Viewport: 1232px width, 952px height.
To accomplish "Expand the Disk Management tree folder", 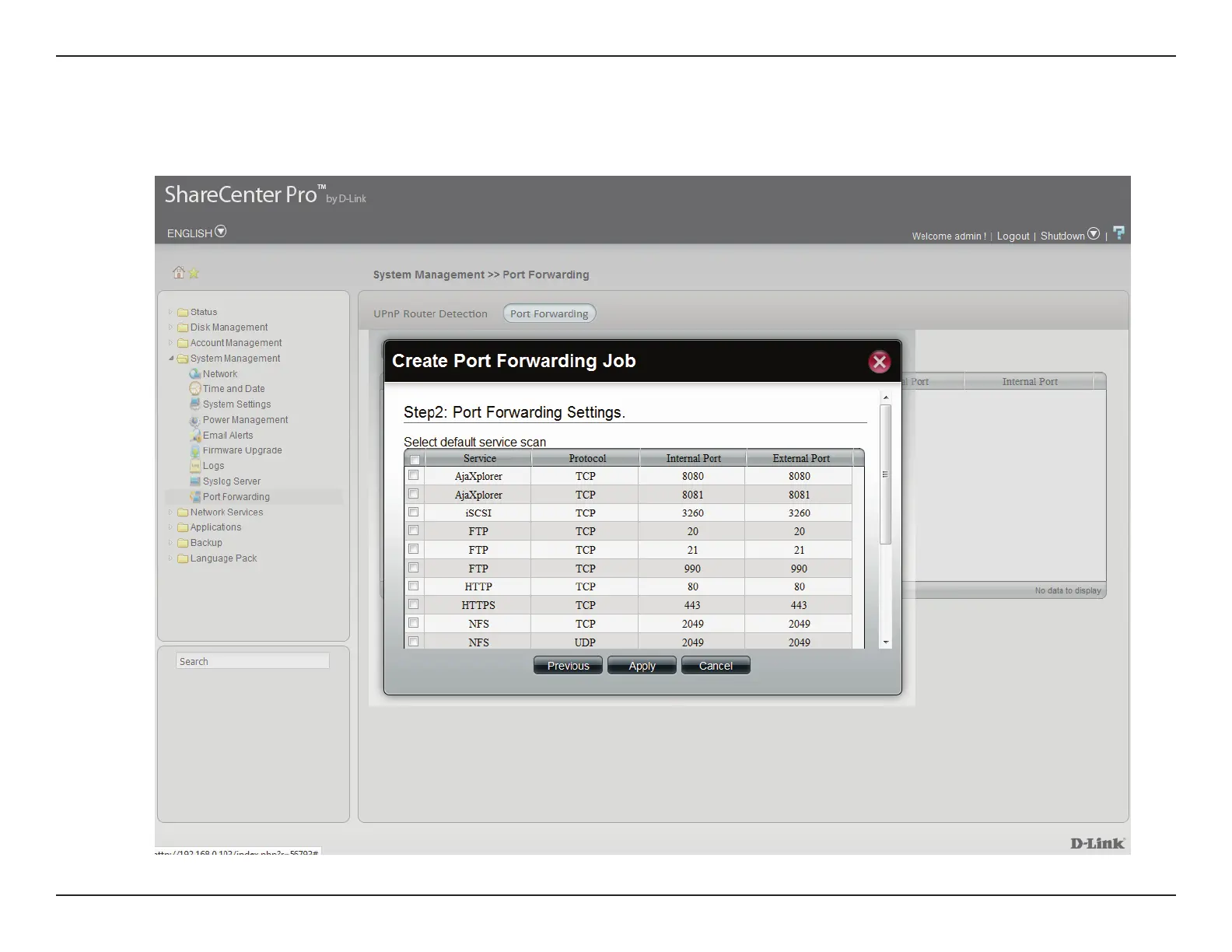I will (x=171, y=327).
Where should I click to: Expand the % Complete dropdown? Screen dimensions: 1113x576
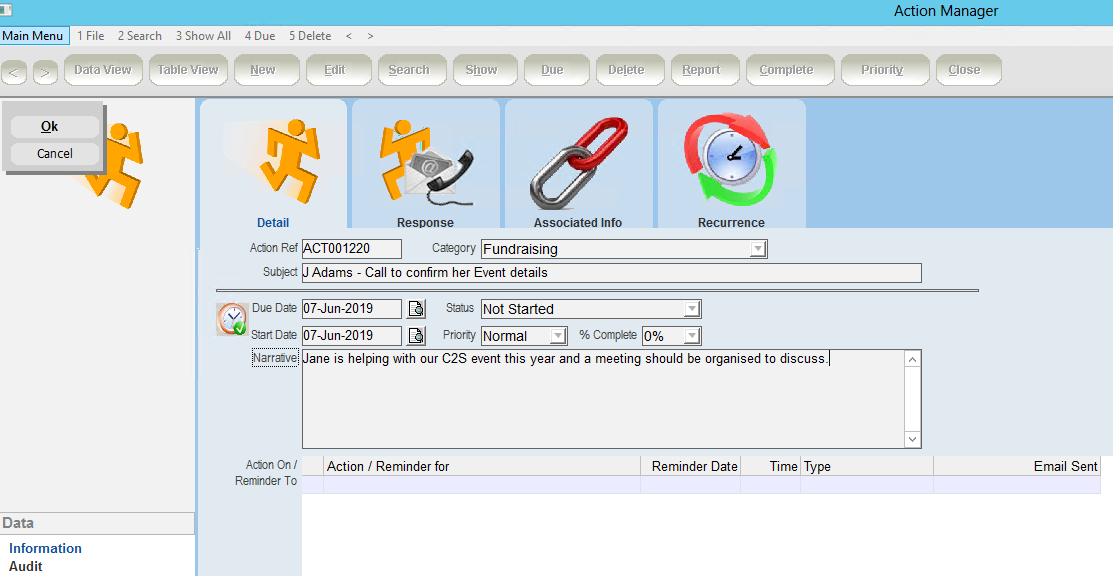[x=691, y=335]
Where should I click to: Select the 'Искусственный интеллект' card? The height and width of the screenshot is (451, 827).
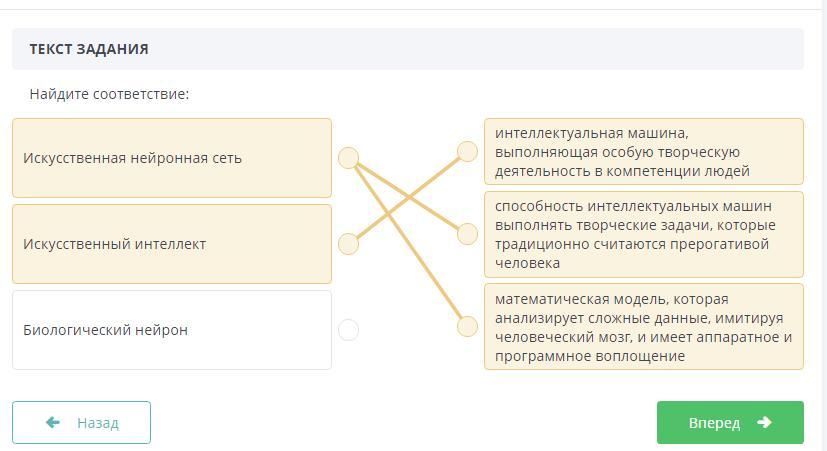(171, 244)
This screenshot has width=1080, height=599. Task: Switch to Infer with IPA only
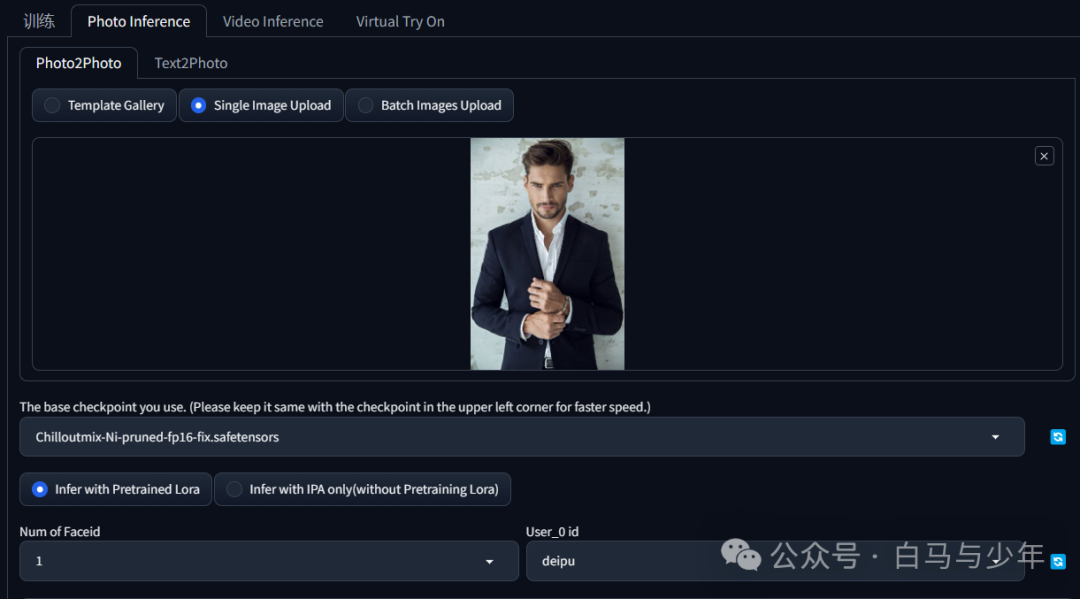(362, 490)
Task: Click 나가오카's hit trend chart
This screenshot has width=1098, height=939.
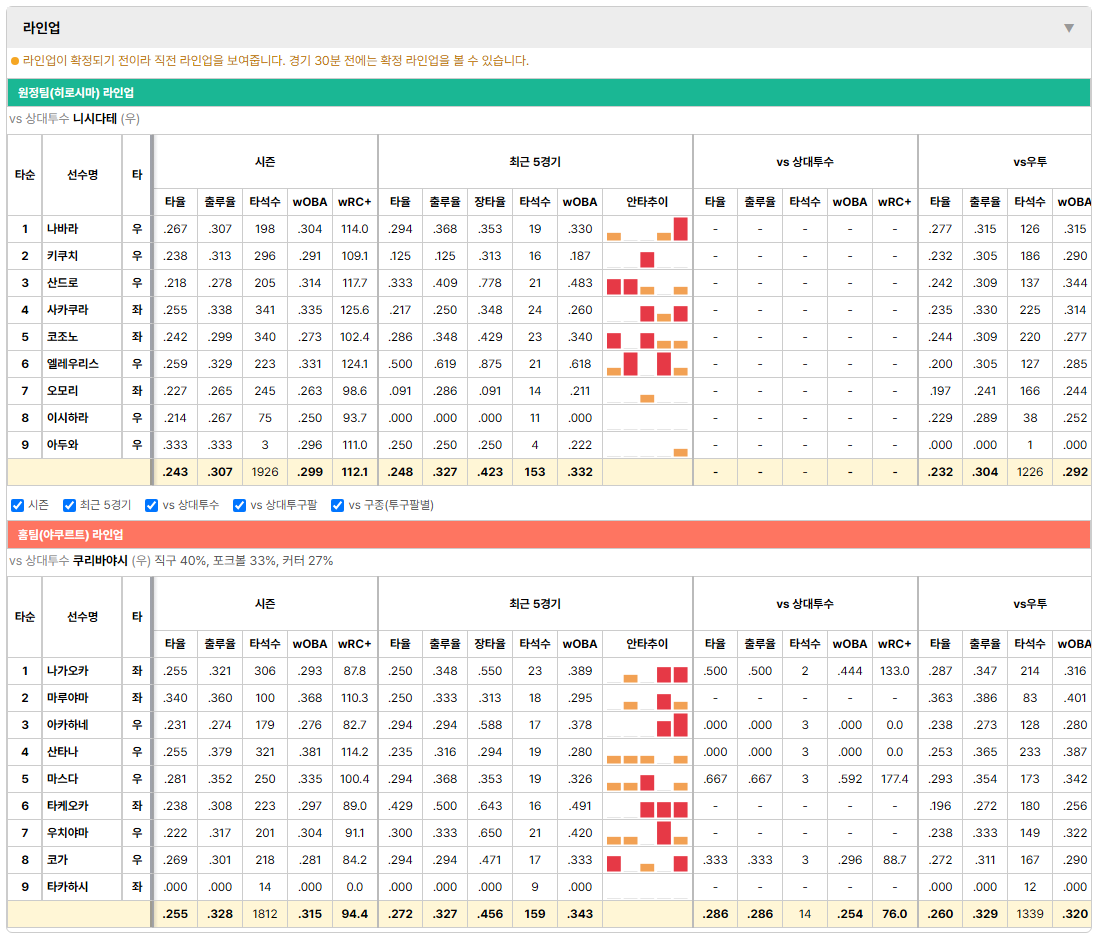Action: [x=647, y=671]
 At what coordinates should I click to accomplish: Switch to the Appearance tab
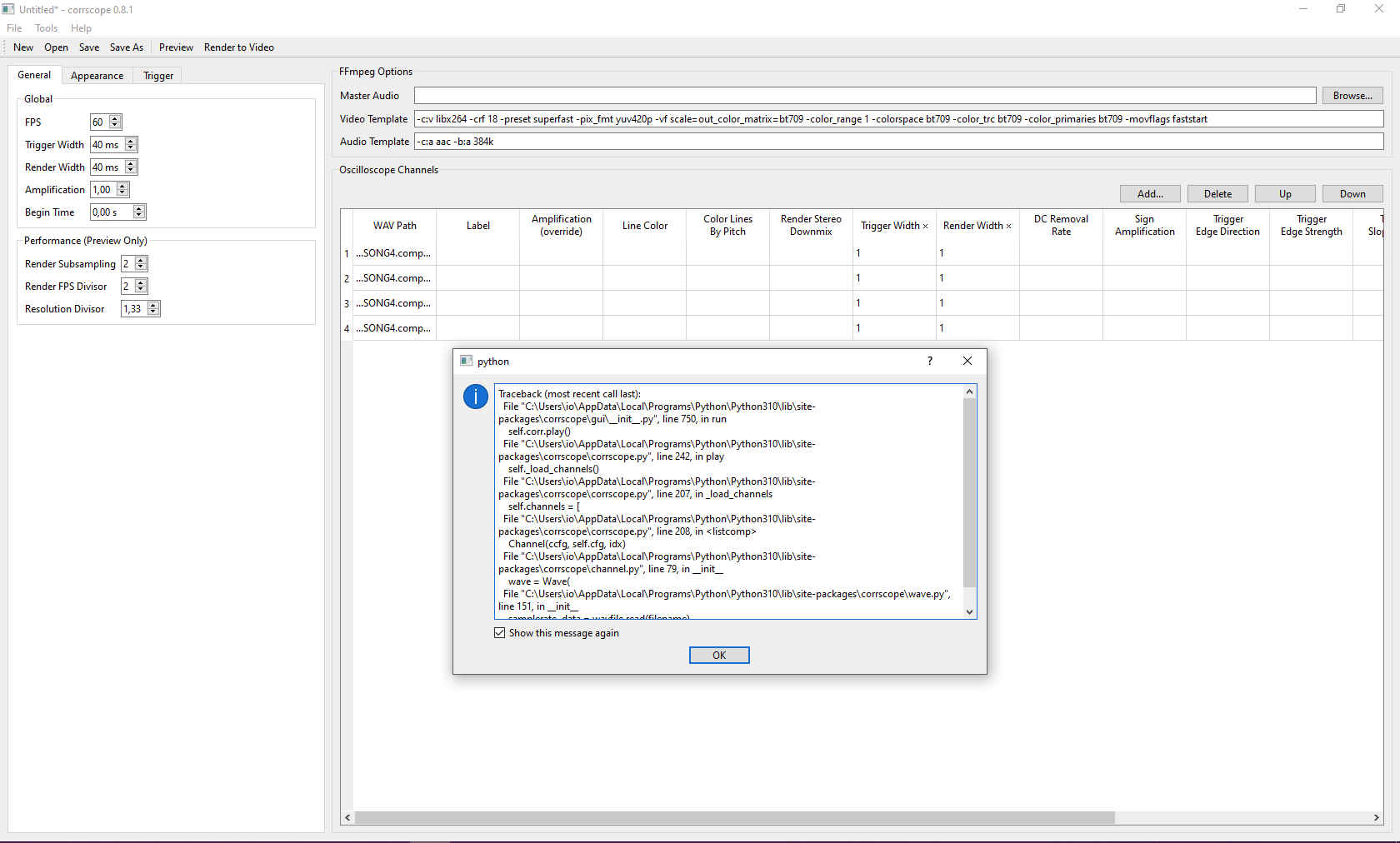[97, 75]
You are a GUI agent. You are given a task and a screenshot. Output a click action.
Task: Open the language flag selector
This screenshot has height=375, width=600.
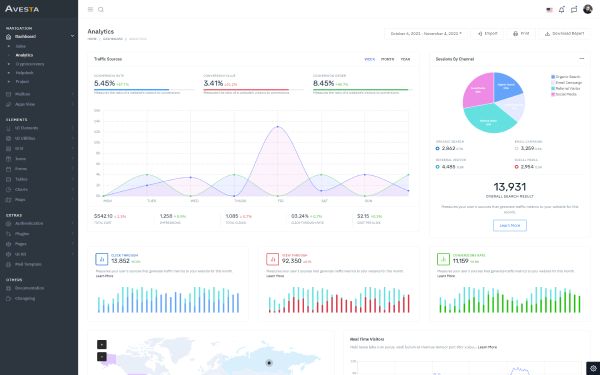tap(549, 10)
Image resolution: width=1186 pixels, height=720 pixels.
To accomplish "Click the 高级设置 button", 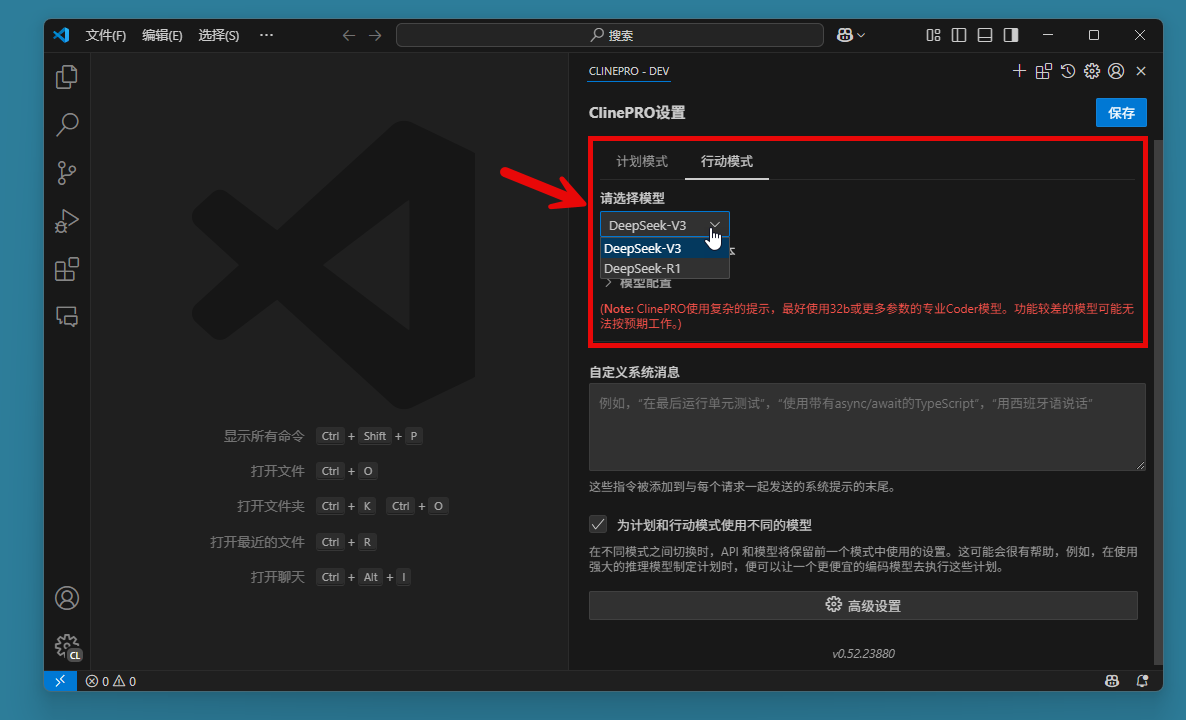I will [x=863, y=605].
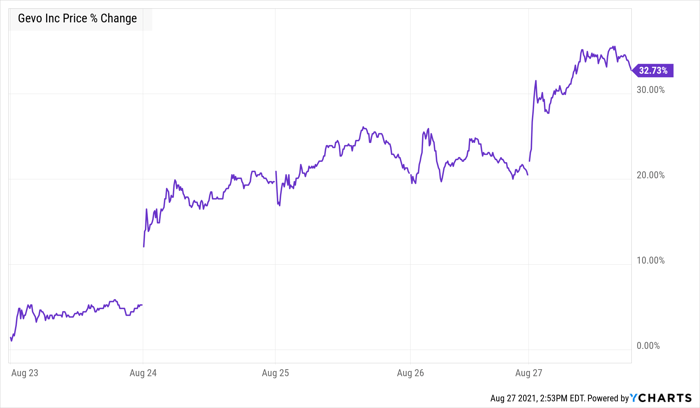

------------------------

* [PROBLEM REQUIREMENTS] Please tally the lines in the records above that contain the string "screenshot", treating uppercase and lowercase as different, and reply with only that number.

* [OUTPUT] 5